Ken Brown

FUS Rabat
- Position: Point guard
- League: Division Excellence BAL

Personal information
- Born: October 24, 1989 (age 36) St. Louis, Missouri, U.S.
- Listed height: 5 ft 9 in (1.75 m)
- Listed weight: 165 lb (75 kg)

Career information
- High school: Soldan (St. Louis, Missouri)
- College: Southwest Tennessee CC (2008–2009); Cerritos College (2009–2010); Western Kentucky (2010–2011); Philander Smith (2011–2012);
- NBA draft: 2012: undrafted
- Playing career: 2012–present

Career history
- 2012–2013: Jūrmala
- 2013–2014: Norrköping Dolphins
- 2014: Trepça
- 2014–2015: MKS Dąbrowa Górnicza
- 2015: Donar
- 2016: Lietuvos rytas
- 2016: Koroivos Amaliadas
- 2016–2017: Al Riyadi Beirut
- 2017–2018: Aurora Basket Jesi
- 2018: VEF Rīga
- 2018: Indios de San Francisco de Macorís
- 2018: Dzūkija
- 2019: Parma
- 2019: Nantes
- 2019: Lietkabelis Panevėžys
- 2019–2020: Aris Thessaloniki
- 2020–2021: Larisa
- 2021: Atomerőmű SE
- 2022: Plateros de Fresnillo
- 2022–2023: Trepça
- 2023: Al-Ittihad
- 2024–present: FUS Rabat

Career highlights
- Kosovo Cup (2023); LNBP All-Star (2022); Greek League All Star (2020); Lebanese League champion (2017); King Mindaugas Cup winner (2016);

= Ken Brown (basketball) =

American basketball player

Kendrick Shamar Brown (born October 24, 1989) is an American professional basketball player for FUS Rabat of the Basketball Africa League (BAL) and Division Excellence. He plays at the point guard position.

==High school career==
Brown played high school basketball at Soldan High School in St. Louis, Missouri. He was ranked as the No. 206 player in Missouri.

==Professional career==
After going undrafted in the 2012 NBA draft, Brown signed with the Latvian club Jūrmala for the 2012–13 Latvian Basketball League season. The following season, he joined Norrköping Dolphins of the Swedish Basketligan.

For the 2015–16 season, Brown signed with Donar Groningen. On October 6, 2015, he recorded a triple double in a 122–57 win against BS Weert, with 18 points, 17 assists and 10 rebounds. On December 14, Donar bought Brown out.

In January 2016, Brown signed with BC Lietuvos rytas in Lithuania. On June 20, he left the team.

On July 19, 2016, Brown signed with Koroivos Amaliadas of the Greek Basket League. He left Koroivos after appearing in twelve games. On December 28, 2016, he signed with Al Riyadi Beirut of the Lebanese Basketball League.
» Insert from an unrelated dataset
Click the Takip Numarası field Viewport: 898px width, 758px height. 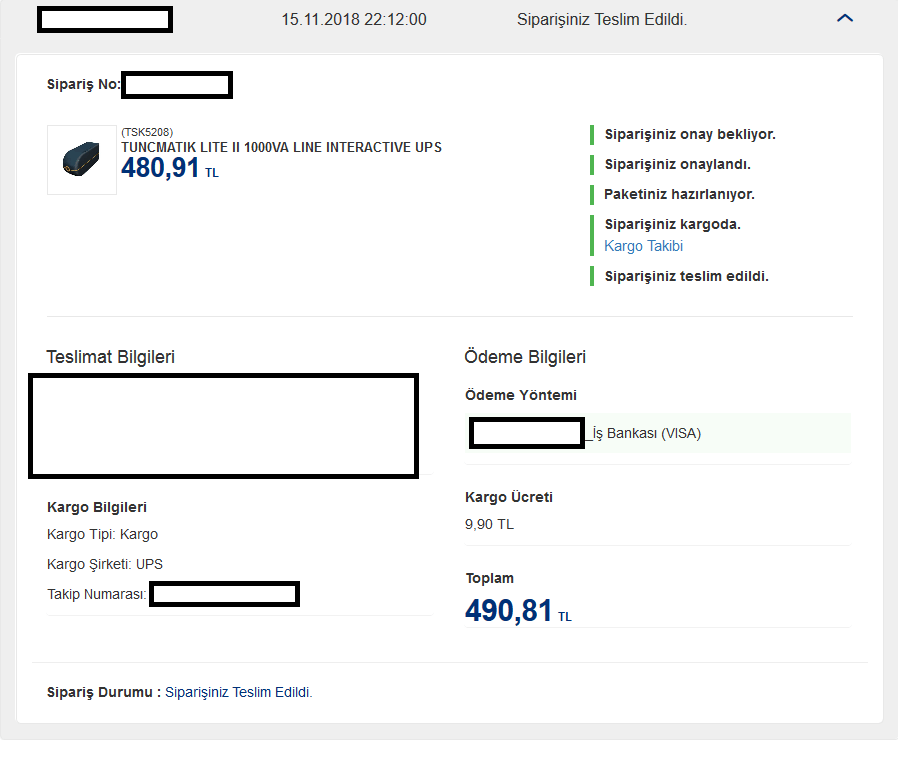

On July 13, 2017, Brown signed with Aurora Basket Jesi on the Italian second division (Serie A2 East). On January 9, 2018, he parted ways with Jesi after averaging 19.3 points, 3.7 rebounds and 4.6 assists per game. Seven days later, he signed with Latvian club VEF Rīga for the rest of the season.

Brown signed with Lithuanian team Dzūkija on August 22, 2018.

In the 2018–19 season, Brown played with Russian club BC Parma of the VTB United League. On May 21, 2019, Brown signed with Nantes of the French LNB Pro B, the national second-tier league. The signing was remarkable as Brown was signed for the last game of the season for Nantes. He went on to score 13 points in his only match with the team.

On July 28, 2019, Brown returned to Lithuania by signing with Lietkabelis.

On November 28, 2019, Brown signed with Aris Thessaloniki in Greece. He averaged 13.7 points and 3.2 assists per game. On September 10, 2020, Brown signed with Larisa. On April 3, 2021, Brown parted ways with the Greek club.

On July 2, 2021, Brown signed with Atomerőmű SE of the Hungarian Nemzeti Bajnokság I/A.

In January 2023, Brown signed with KB Trepça in Kosovo.

On January 20, 2024, Brown was announced by FUS Rabat, the defending champions of Morocco.

== Personal life ==
Ken Brown lives in Riga, Latvia with his girlfriend, Lativan women's basketball player, Ilze Jakobsone. Brown and Jakobsone welcomed a daughter, Mia, in April 2026. Brown also has a second daughter, born in April 2014, who resides in the United States with her mother.